### EXERCISE MATERIALS
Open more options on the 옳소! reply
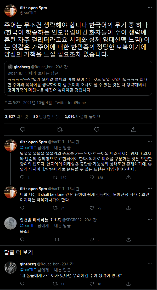 [149, 219]
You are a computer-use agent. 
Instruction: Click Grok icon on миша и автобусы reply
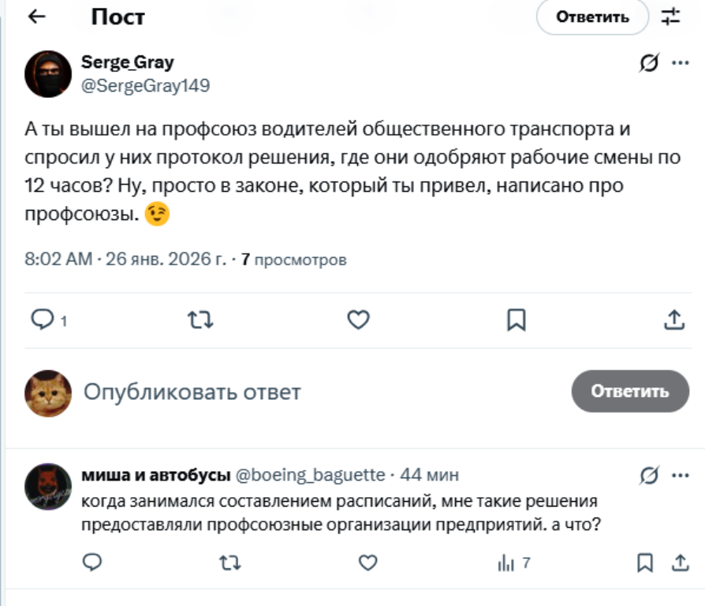coord(649,476)
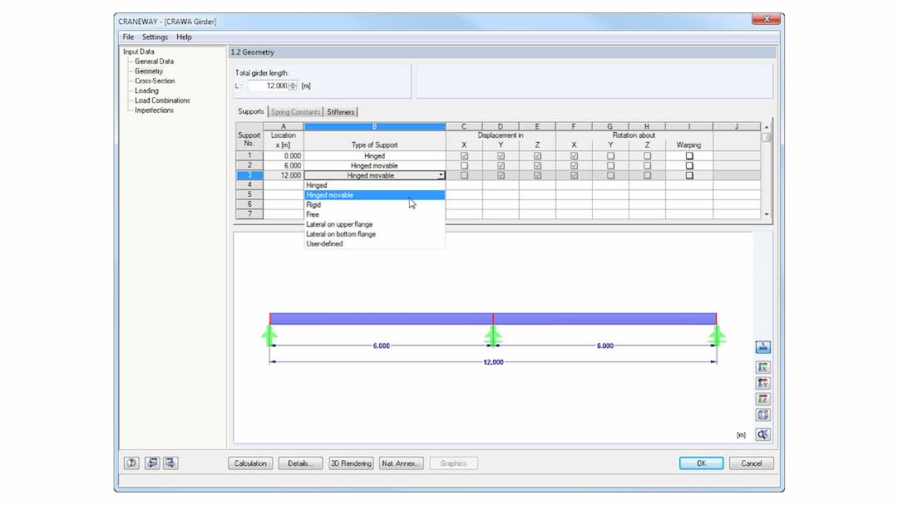Click the highlighted print graphic icon
The height and width of the screenshot is (505, 898).
pos(762,347)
######
WRITTEN TASK.
Reproduce every line of the items above word for word, omitting the pictures.

ANSWER IN FULL.
Open more options on the 옳소! reply
 [149, 219]
You are a computer-use agent. 
Instruction: Click Grok icon on миша и автобусы reply
coord(649,476)
Click the highlighted print graphic icon
The height and width of the screenshot is (505, 898).
pos(762,347)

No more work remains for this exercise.